At 8pm yesterday, outside my balcony and across the UK we all joined in to a tumultuous and
sincere clapping to give thanks to people that work in our national health service.
Their sacrifice and hard work is quite moving considering they will knowingly face difficult challenges and dangers ahead. The problem now lies in the type of response and protection
that the government is able to provide to these health professionals.
From the 20th of January the situation in China was problematic and
clearly alarming, many hard questions will need to be answered since potentially we could follow similar trajectories to that of Italy,
with serious consequences. Only yesterday evening a government spokesman provided
reassurances that personal protective
equipment, masks, gowns and other protective essentials are on their way. This
is over two months after we found out about the seriousness and potential risk
of the outbreak in China. Furthermore, we are yet to see if the equipment that will be provided is adequate, but many stories from doctors and nurses at the frontline
suggest otherwise.
On a different note, the situation in the United States is quite worrying and dramatic, my expectation by looking at the epidemiological data from John Hopkins University was that the United
States will overtake Italy today in the number of confirmed cases, instead it
has already overtaken China and has now become the country with the highest number of confirmed
cases. Today I can see that in the last 24 hours the United States
had over 18,000 new confirmed cases, and this figure continues to increase
rapidly everyday. If this figure was to stabilise now in the United States to around
20,000 new confirmed cases per day then over the next three weeks there will be a
total of over half a million confirmed cases, this is a staggering. If
you consider that the death rate from confirmed cases is around 1.5% currently in the US, and increasing, then that means at least 7,5 thousand deaths within a short period of time.
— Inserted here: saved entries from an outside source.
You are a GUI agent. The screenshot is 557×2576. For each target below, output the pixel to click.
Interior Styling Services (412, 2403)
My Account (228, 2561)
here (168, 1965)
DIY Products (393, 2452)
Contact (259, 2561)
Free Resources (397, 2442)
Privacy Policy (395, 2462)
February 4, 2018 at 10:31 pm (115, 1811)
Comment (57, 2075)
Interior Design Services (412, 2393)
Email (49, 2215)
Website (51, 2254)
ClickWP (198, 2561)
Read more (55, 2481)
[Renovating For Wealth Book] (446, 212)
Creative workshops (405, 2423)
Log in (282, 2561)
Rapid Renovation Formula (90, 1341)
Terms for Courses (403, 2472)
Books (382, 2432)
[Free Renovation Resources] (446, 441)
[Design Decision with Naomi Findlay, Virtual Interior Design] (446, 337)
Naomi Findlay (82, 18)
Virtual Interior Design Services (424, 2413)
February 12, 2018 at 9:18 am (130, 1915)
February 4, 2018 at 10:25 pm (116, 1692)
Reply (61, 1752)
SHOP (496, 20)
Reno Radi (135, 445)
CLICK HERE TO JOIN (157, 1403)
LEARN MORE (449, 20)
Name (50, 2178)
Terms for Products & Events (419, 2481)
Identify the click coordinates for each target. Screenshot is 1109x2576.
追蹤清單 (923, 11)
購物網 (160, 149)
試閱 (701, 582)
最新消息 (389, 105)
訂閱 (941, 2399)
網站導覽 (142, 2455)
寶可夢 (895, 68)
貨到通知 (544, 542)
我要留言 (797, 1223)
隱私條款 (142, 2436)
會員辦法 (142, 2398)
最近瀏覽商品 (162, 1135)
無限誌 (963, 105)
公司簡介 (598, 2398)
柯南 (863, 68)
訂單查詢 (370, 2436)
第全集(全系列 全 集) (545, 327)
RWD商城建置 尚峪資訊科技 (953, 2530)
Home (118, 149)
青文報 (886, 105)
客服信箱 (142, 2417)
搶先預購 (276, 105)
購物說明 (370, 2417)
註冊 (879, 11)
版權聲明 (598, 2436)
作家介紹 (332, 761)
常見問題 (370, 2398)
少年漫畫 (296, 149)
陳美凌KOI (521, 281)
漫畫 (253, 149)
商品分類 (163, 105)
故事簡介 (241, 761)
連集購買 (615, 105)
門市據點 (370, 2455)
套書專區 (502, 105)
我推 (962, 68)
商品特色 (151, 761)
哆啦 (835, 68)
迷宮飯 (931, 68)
Problematically, the number of confirmed cases will not stabilise at 20,000 under any model and will continue to increase.
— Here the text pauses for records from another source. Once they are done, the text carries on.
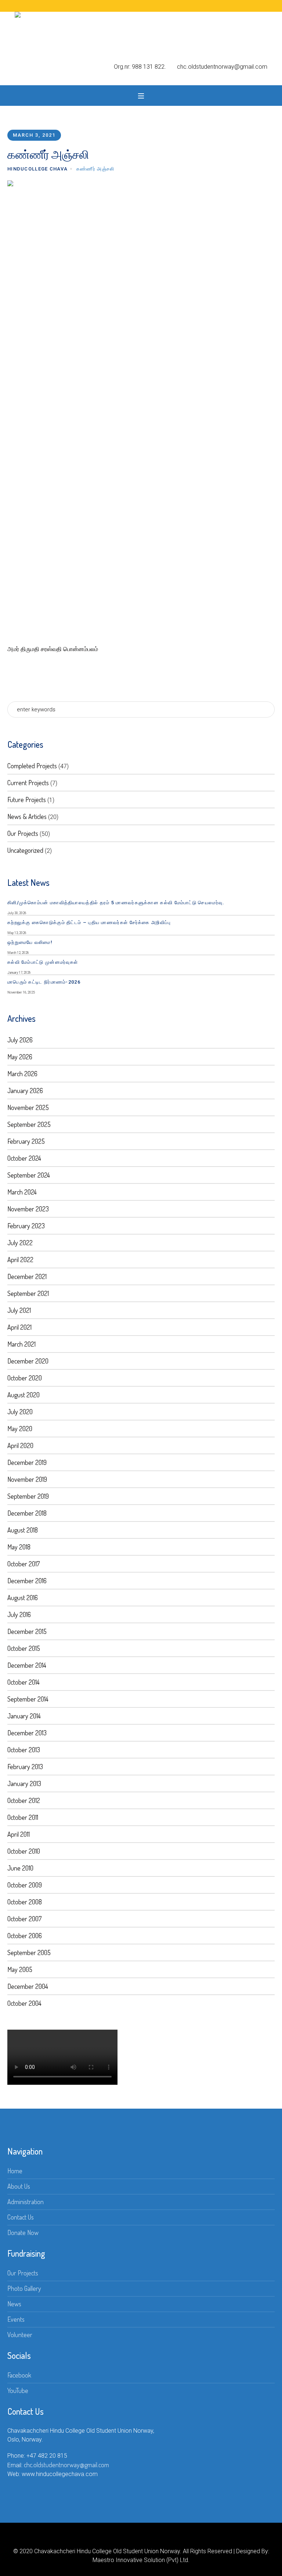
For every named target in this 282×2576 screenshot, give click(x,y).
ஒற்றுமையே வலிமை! (30, 942)
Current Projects (28, 783)
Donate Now (23, 2232)
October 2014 (23, 1682)
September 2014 (27, 1699)
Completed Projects (32, 766)
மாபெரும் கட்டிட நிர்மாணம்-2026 (43, 982)
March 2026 (22, 1074)
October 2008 (24, 1902)
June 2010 (20, 1868)
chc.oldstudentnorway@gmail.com (66, 2465)
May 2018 (18, 1547)
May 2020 (19, 1428)
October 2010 (23, 1851)
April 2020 (20, 1445)
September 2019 (28, 1496)
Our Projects (22, 833)
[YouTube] (147, 2538)
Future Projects (26, 799)
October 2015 (23, 1648)
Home (14, 2171)
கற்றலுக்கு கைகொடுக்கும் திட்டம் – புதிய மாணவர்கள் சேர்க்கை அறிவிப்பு (89, 922)
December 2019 (27, 1462)
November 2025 (28, 1107)
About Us (18, 2186)
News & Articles (27, 816)
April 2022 (20, 1259)
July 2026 (20, 1040)
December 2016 (27, 1581)
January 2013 (24, 1783)
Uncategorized (25, 850)
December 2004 (27, 1986)
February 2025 (26, 1141)
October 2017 (23, 1564)
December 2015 (27, 1631)
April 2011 (18, 1834)
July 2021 (19, 1310)
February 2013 (25, 1767)
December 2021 (27, 1276)
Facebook (19, 2375)
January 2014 (24, 1716)
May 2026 (19, 1057)
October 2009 (24, 1885)
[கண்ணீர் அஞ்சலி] (141, 405)
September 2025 (29, 1124)
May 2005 (19, 1969)
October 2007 (24, 1919)
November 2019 (27, 1479)
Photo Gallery (24, 2288)
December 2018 (27, 1513)
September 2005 (29, 1952)
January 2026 (25, 1090)
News (14, 2304)
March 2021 (21, 1344)
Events (16, 2319)
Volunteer (19, 2335)
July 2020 (20, 1412)
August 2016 (22, 1598)
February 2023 (26, 1226)
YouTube (17, 2390)
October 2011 (22, 1817)
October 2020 (24, 1378)
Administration (25, 2202)
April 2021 (19, 1327)
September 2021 (28, 1293)
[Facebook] (135, 2538)
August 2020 (23, 1395)
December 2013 (27, 1733)
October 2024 (24, 1158)
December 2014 (26, 1665)
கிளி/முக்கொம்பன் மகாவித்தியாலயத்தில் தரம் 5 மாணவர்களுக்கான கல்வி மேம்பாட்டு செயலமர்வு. (116, 902)
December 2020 (27, 1361)
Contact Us (20, 2217)
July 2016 (19, 1614)
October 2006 (24, 1936)
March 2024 (22, 1192)
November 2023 (28, 1209)
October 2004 (24, 2003)
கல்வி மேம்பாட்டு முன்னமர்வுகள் (42, 962)
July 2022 (20, 1243)
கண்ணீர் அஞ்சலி (95, 169)
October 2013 (23, 1750)
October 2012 (23, 1800)
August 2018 (22, 1530)
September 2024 (28, 1175)
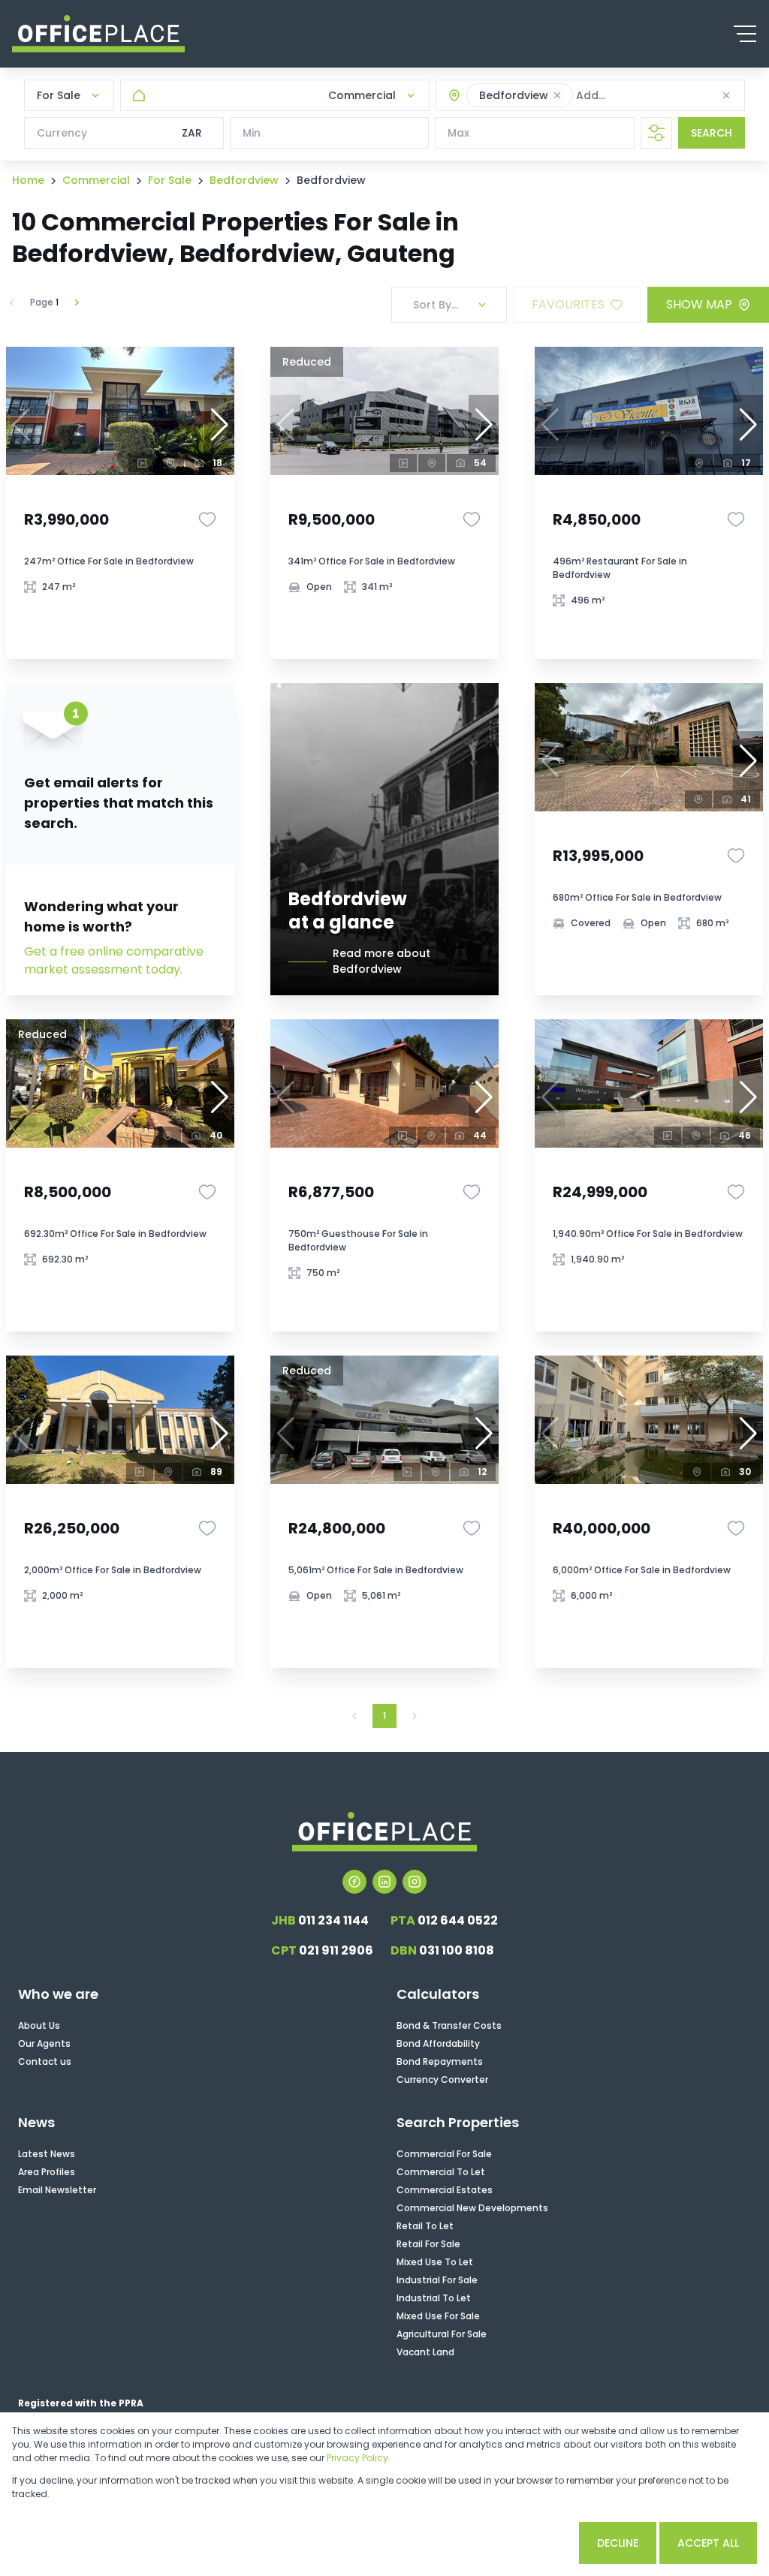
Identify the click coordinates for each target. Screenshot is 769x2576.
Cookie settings (510, 2542)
I mentioned three weeks because that was the length of time
that China took to control the number of new cases before sharply slowing the number of new cases for a further one week, before practically halting the spread of the virus, so the number of confirmed cases is quite conservative. The question is now whether the US is able to replicate what the Chinese did in the same period of time, however
at the moment over half of the US states have not even imposed a lockdown or
restrictions on the movement of people, so what comes next is uncertain. It is staggering and shocking to witness these events unfolding before our eyes amongst the multitude of expert
advice and warnings from events in other countries.